Which one do you use for all your straight-through cables? Everywhere (both in books and on the internet) one tends to find conflicting information as to which one has been, is, and should be preferred, in which regions, and why(?) - literally every source seems to have a different idea of the above. Obviously it's good to decide on one, even if it shouldn't matter too much, but among the confusion the choice seems not easy.
Also, do you use the stiffer (solid) or softer (stranded) cable most? Which category do you use/implement predominantly today - still 5e, 6a, or possibly even later standards?
A on one end, B on the other. That way you get the benefits of both. :^)
Luke Adams
It doesn't matter as long as the ends are the same.
Austin Jones
Makes no difference. Just do it the same as the rest of the patch panel.

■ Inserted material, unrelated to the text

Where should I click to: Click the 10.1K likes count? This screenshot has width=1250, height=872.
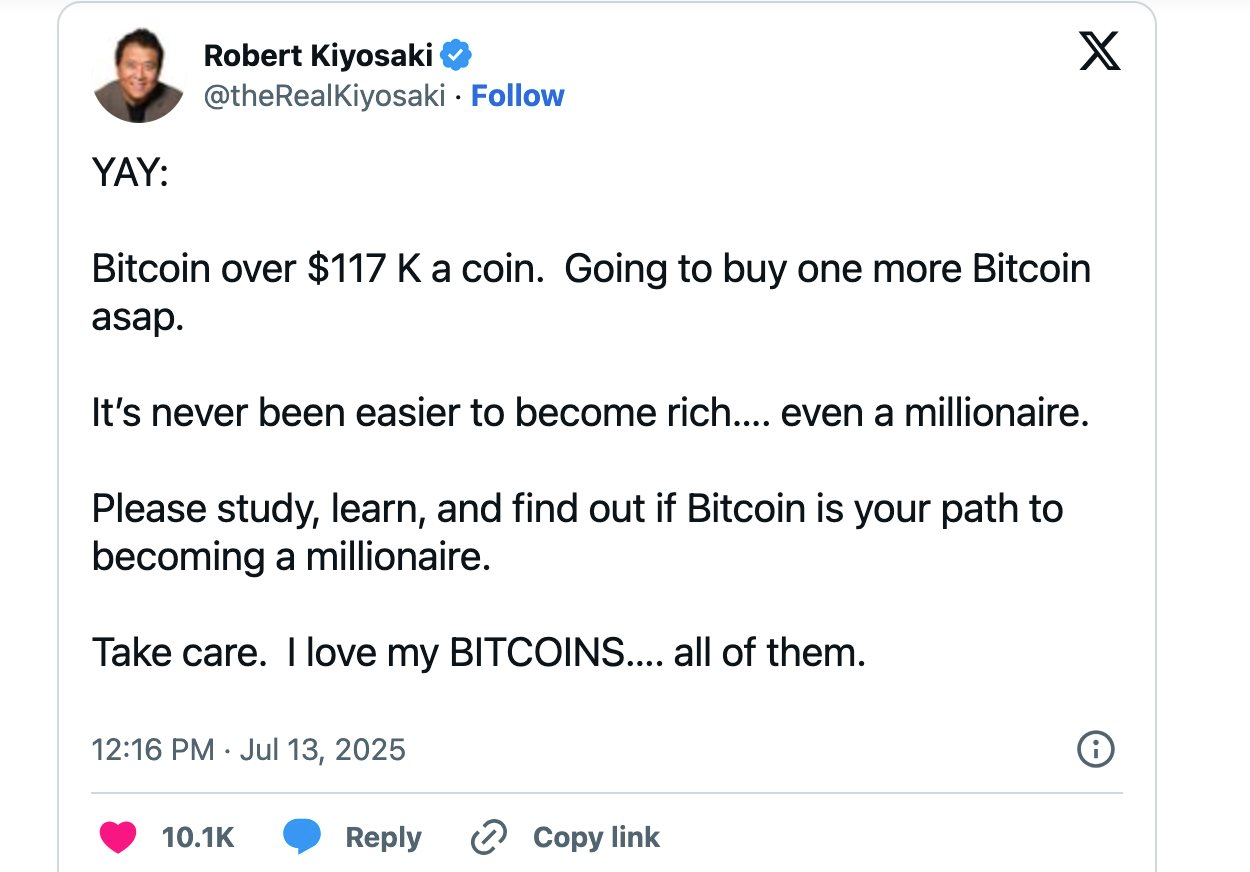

Solid is for in-wall, stranded is for standalone cables. You can use solid for patch cables, but you'll ruin a few ends.
Henry Sanders
WHY THE HELL ARE THERE TWO DIFFERENT WAYS?
Jaxson Fisher
Both ends the same (either A or B) - standard cable, to connect a switch type device to a client device. One end of each type - crossover cable, to connect two switches or two client devices directly. Less critical nowadays now everything has auto MDI/MDIX
Parker Bell
It really, really doesn't matter. You could have a 4 port LACP uplink with 3 type A cables and one type B and it wouldn't give a shit.
Kevin Clark
Crossover is legacy shit these days, straight through will work just fine unless you are doing CCNA stuff. Computers are smart enough to flip the wires if they need it.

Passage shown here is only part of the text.